Print the records from the line containing "The image size is (267, 268)." through the line containing "tap(92, 285)", inclusive, reproducing each line without any change.

--- Start of Available data ---

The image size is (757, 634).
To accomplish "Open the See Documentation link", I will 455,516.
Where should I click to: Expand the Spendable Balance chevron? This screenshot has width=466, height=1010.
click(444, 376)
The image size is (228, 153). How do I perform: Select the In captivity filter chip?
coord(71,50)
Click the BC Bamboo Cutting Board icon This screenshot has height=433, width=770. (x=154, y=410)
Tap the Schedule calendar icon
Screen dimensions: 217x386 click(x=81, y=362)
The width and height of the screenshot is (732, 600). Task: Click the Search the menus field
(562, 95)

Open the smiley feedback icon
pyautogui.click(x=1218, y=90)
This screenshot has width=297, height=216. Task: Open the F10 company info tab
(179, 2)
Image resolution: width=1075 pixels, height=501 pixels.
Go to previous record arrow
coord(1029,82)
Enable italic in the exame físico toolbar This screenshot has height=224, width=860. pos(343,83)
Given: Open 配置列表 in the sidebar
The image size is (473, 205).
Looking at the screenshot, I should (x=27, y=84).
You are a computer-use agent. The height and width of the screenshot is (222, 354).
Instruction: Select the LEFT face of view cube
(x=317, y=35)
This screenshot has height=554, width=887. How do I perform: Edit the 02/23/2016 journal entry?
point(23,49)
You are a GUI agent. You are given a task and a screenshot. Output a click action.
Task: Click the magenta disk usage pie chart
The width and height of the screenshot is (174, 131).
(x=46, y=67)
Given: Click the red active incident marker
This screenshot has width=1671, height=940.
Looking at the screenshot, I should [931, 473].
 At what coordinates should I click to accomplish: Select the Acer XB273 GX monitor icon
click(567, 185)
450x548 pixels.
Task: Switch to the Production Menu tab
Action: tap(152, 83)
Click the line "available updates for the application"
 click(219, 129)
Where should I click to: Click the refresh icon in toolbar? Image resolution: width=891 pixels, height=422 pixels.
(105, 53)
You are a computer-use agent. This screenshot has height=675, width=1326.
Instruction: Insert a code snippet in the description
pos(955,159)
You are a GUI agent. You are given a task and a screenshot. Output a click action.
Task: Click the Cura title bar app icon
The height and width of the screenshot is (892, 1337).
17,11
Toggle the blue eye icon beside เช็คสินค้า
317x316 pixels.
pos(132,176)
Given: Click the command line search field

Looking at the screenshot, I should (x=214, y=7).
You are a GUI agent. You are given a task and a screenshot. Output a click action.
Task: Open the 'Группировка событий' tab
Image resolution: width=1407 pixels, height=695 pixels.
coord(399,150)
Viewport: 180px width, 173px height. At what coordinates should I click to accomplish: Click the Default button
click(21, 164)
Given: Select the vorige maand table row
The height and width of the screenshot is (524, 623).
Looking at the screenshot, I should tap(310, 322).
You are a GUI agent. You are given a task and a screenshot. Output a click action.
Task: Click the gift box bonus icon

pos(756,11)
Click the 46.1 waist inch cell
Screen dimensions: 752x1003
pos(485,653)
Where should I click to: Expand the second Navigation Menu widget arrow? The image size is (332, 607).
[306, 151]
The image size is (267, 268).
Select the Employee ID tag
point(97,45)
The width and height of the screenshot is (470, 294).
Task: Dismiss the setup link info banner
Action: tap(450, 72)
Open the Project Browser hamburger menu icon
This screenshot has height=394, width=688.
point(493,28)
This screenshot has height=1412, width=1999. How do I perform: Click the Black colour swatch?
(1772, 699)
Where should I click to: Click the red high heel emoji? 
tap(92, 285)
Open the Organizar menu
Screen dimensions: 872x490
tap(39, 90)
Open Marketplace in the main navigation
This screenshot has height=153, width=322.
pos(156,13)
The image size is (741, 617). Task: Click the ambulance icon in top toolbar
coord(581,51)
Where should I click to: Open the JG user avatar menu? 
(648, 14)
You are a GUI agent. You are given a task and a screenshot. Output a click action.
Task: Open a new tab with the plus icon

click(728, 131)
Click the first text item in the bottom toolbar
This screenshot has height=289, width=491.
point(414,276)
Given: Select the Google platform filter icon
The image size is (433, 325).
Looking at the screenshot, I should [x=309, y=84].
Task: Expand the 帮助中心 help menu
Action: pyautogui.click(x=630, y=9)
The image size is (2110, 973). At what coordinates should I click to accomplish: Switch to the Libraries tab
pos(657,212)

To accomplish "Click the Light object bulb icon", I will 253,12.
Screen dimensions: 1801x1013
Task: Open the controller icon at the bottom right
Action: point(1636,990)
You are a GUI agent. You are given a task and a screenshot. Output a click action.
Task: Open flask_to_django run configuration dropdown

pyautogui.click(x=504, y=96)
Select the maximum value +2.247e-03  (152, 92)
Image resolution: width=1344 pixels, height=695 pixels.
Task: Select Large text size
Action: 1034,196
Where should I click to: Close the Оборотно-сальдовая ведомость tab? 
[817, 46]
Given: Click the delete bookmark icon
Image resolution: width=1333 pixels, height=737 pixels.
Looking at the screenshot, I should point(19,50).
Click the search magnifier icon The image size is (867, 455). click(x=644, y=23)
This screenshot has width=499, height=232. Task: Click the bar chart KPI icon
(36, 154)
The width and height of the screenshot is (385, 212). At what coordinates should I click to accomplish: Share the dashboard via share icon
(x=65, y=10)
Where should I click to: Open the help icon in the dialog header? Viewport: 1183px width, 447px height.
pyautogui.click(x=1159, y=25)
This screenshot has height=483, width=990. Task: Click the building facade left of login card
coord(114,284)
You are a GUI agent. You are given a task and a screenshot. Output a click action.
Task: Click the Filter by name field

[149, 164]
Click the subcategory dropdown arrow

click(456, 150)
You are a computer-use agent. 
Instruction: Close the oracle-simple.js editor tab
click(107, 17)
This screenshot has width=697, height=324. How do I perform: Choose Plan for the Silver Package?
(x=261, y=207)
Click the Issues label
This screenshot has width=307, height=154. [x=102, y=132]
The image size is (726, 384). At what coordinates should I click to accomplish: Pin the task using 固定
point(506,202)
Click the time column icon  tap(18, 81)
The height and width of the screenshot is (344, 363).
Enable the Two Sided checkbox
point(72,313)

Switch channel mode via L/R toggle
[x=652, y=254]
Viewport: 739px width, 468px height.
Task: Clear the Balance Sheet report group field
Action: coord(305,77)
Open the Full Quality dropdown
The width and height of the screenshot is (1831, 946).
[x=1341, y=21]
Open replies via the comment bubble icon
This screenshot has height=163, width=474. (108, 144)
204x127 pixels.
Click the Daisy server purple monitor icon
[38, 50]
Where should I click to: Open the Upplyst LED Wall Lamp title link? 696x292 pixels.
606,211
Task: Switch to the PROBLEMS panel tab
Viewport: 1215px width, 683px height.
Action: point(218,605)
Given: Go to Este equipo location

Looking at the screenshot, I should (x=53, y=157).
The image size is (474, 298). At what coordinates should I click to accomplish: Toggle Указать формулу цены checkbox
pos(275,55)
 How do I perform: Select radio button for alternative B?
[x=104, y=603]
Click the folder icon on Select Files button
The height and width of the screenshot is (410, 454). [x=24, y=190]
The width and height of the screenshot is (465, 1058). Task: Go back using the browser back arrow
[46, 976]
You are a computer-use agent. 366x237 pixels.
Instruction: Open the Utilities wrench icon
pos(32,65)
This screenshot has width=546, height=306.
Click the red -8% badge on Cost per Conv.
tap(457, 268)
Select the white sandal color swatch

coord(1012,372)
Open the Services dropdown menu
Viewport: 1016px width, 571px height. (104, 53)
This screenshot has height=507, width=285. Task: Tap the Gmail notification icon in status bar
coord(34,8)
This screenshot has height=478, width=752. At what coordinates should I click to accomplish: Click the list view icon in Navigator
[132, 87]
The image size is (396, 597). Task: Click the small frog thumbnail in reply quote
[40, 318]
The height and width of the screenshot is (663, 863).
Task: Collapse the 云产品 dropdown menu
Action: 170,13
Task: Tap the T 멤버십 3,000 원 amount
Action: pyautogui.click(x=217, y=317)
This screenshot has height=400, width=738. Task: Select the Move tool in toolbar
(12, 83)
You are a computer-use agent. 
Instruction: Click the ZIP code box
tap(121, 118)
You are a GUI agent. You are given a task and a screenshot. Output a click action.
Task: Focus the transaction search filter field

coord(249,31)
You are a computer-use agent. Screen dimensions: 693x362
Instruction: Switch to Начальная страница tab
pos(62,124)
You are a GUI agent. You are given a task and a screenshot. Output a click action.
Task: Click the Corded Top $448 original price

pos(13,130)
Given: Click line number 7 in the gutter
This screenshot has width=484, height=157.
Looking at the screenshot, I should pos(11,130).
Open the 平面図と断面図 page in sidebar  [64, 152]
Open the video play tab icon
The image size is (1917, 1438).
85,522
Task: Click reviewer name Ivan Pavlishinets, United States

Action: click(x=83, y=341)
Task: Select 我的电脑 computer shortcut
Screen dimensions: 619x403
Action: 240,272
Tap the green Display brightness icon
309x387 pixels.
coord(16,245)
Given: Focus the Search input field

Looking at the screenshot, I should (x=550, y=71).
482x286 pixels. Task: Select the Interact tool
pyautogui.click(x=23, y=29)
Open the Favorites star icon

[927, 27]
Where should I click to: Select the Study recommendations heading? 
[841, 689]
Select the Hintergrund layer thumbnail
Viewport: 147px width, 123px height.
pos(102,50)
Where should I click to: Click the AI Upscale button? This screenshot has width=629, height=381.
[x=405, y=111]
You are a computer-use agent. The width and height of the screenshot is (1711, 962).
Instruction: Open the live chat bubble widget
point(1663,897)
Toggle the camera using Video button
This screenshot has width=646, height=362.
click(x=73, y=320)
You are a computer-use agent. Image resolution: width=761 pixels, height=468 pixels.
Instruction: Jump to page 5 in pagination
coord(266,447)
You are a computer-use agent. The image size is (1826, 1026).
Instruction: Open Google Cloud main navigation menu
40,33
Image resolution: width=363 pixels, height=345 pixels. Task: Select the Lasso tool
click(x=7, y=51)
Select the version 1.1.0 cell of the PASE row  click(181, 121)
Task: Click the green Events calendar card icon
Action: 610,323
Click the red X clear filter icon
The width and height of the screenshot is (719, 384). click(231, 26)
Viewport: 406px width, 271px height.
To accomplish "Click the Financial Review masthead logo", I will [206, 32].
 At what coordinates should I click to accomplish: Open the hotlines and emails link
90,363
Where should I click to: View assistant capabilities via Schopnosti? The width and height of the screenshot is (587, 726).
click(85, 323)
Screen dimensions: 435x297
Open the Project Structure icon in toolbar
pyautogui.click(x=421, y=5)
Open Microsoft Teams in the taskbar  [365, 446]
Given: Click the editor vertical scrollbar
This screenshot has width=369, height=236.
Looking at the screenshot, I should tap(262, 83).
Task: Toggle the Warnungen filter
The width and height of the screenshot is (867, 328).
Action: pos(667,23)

--- End of Available data ---

Written reply ▸
The image size is (267, 268).
Select the Employee ID tag
point(97,45)
The width and height of the screenshot is (470, 294).
Task: Dismiss the setup link info banner
Action: tap(450, 72)
Open the Project Browser hamburger menu icon
This screenshot has height=394, width=688.
point(493,28)
This screenshot has height=1412, width=1999. How do I perform: Click the Black colour swatch?
(1772, 699)
Where should I click to: Click the red high heel emoji? 
tap(92, 285)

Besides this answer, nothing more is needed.